▶ [Exercise prompt] List every type of insurance named in the business-protection text below.

▶ [Extracted text]
= = = =

Today, businesses are facing higher risks than ever. From cyber criminals on the prowl to liability, you should take the appropriate measures to protect yourself from any and all potential threats to your livelihood. Here are a few of the most effective ways businesses are protecting themselves in today’s landscape:
Cybercrime is on the rise and not only presents a threat to your business’s sensitive information, but your customer’s information. To help protect your business from cyber attacks, you should:
- Have a firewall on your internet connection
- Install antivirus software on all computers used to conduct business activities
- Ensure that your office or home internet is secure
- Consistently update antivirus software to protect against the latest threats
- Make sure you and your employees are using unique passwords
- Educate employees about the signs of cyber attacks
- Have a system in place for reporting any potential cyber attack attempts
- Make sure that your website is secure (SSL certificates, security plugins, etc. should be put into place during web development)
If it fits in your budget, it can be highly beneficial to hire an outside cyber security company to help keep your company’s data secure. It may also be sufficient to have an IT consultant in house.
When it comes to hiring, you can’t be too careful when it comes to employee screening. While it might be tempting to consider it sufficient to review their LinkedIn and other social media (after all recruiting top talent is hard enough), there might be important details you’re missing out on.
For example, a prospective employee might lie about their identity or claim that they’ve never been convicted of a crime, when in actuality, they have. This becomes increasingly important if they will be involved with handling business finances or exposed to other sensitive information. You also need to worry about the safety of your customers.
That’s why more and more businesses are running an official criminal background check before hiring a new employee.
Full-Coverage Insurance Policies
At the very least, you should have liability insurance for your business in case of an accident or injury. Depending on the type of business you run, you might also want to consider investing in:
- Property insurance
- Workers compensation insurance
- Product liability insurance
- Vehicle insurance
In most cases, the more coverage the better.

= = = =

▶ [Information provided]
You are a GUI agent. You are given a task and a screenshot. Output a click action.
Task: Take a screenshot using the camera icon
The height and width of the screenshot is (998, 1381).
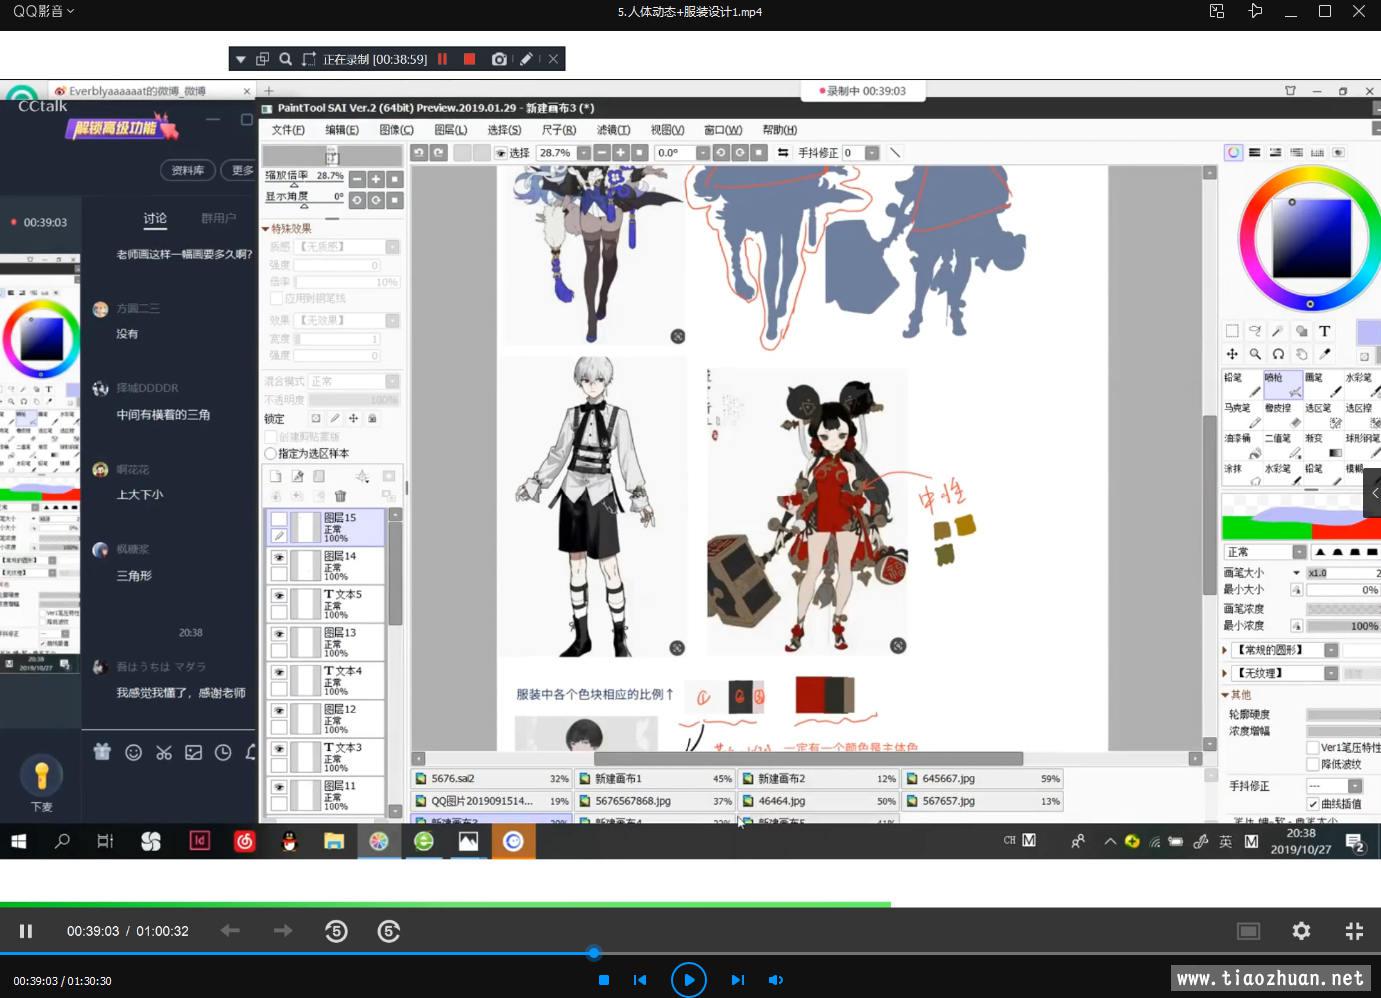[x=499, y=59]
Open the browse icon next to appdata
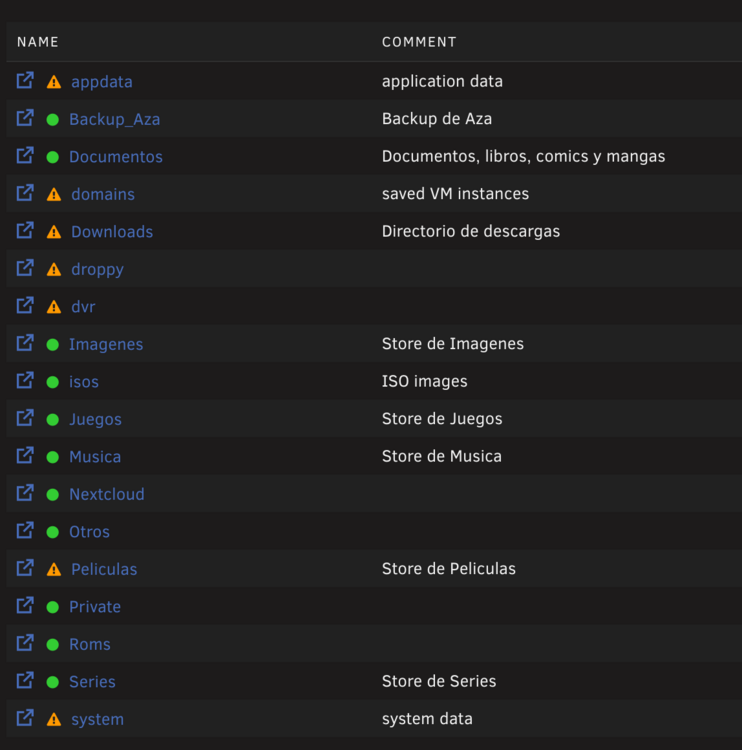The width and height of the screenshot is (742, 750). point(25,80)
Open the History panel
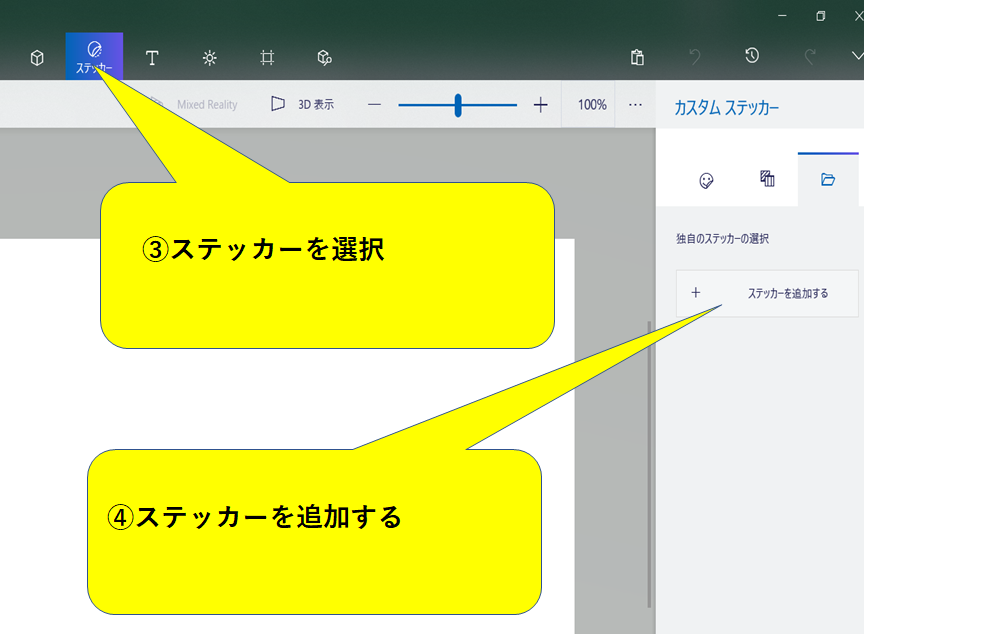The height and width of the screenshot is (634, 1002). click(x=751, y=56)
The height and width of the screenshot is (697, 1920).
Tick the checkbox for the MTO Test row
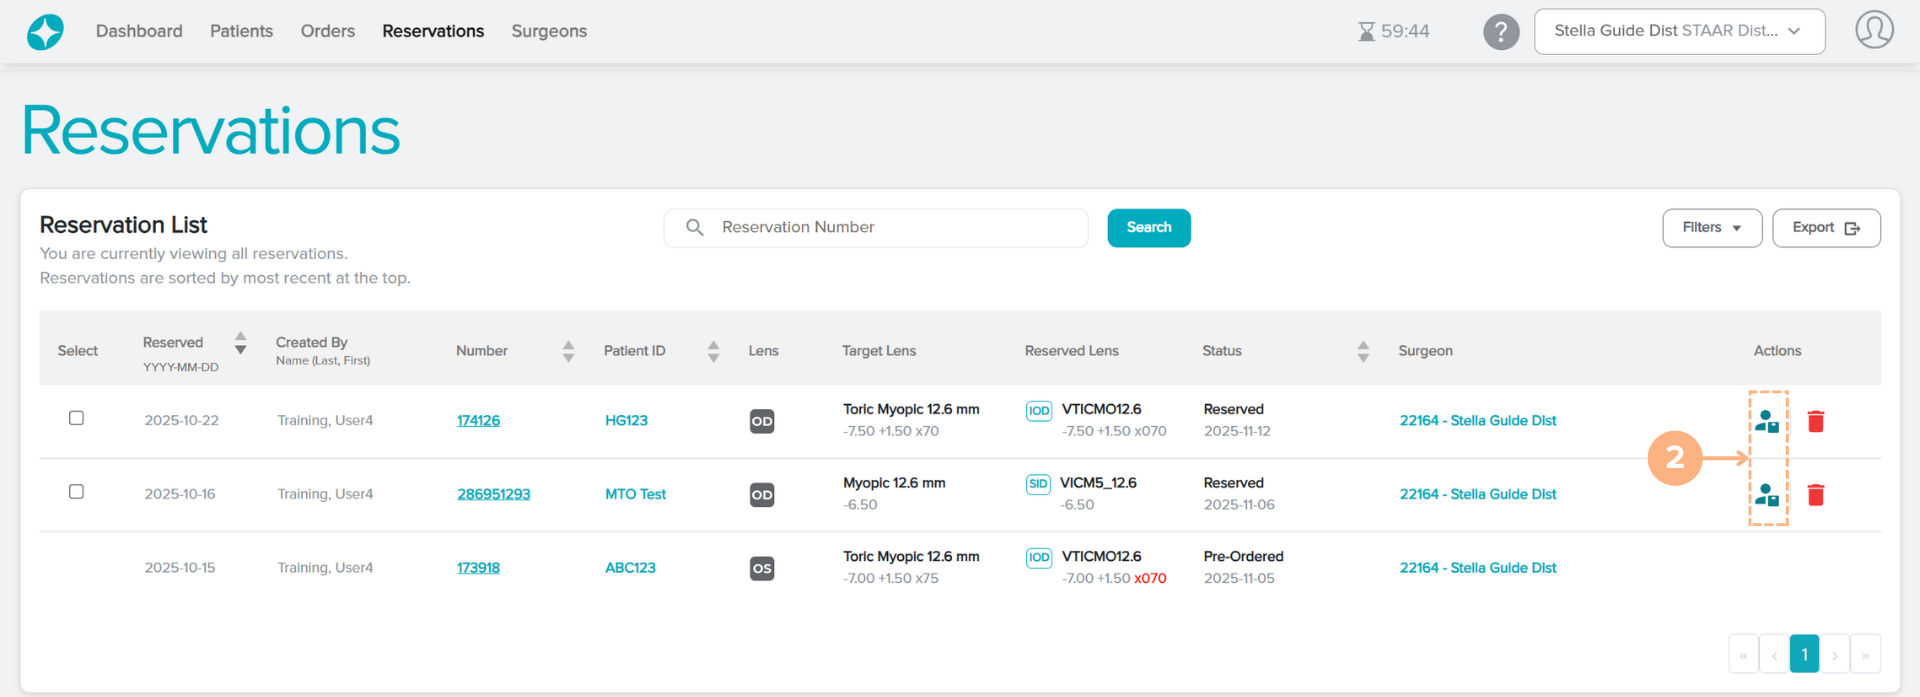coord(76,492)
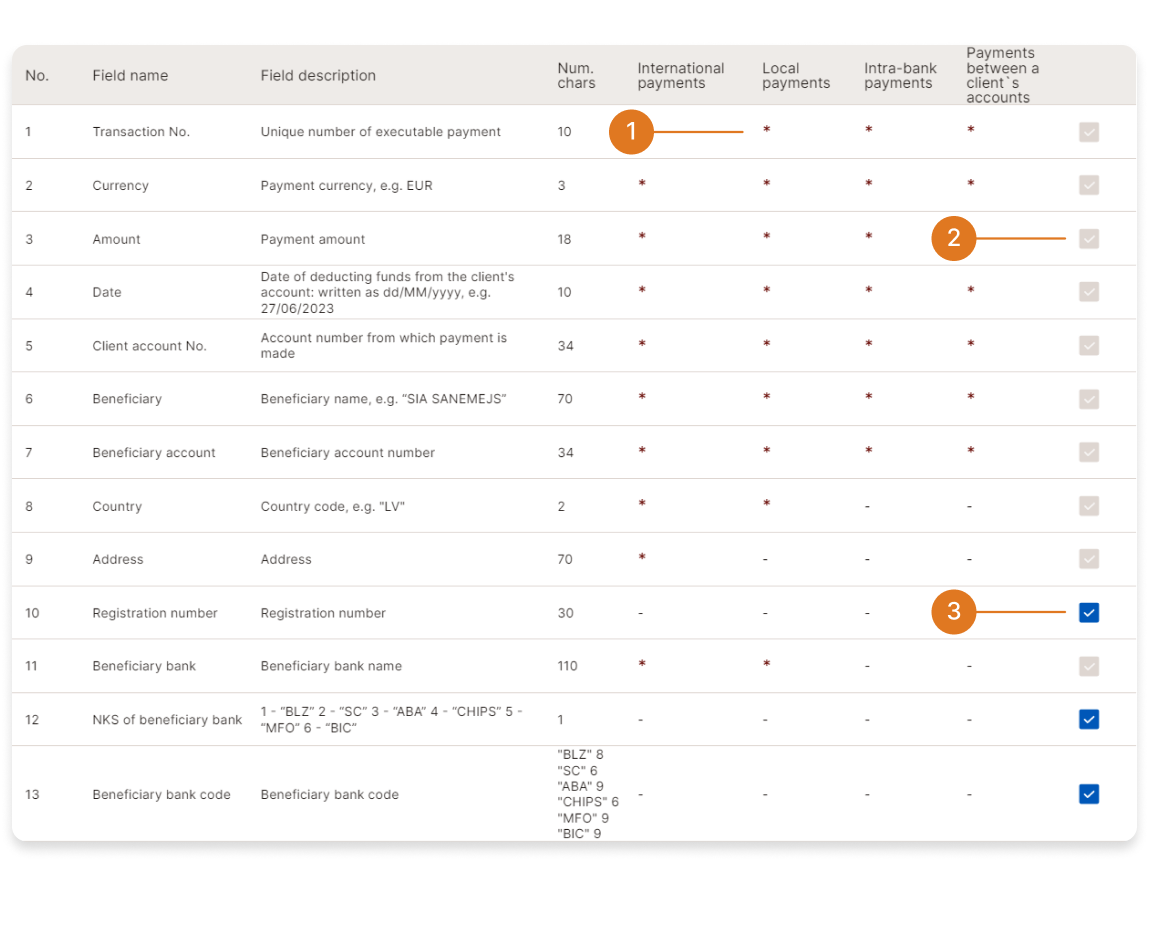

= = = =

▶ [Response to the exercise] Liability insurance, property insurance, workers compensation insurance, product liability insurance, vehicle insurance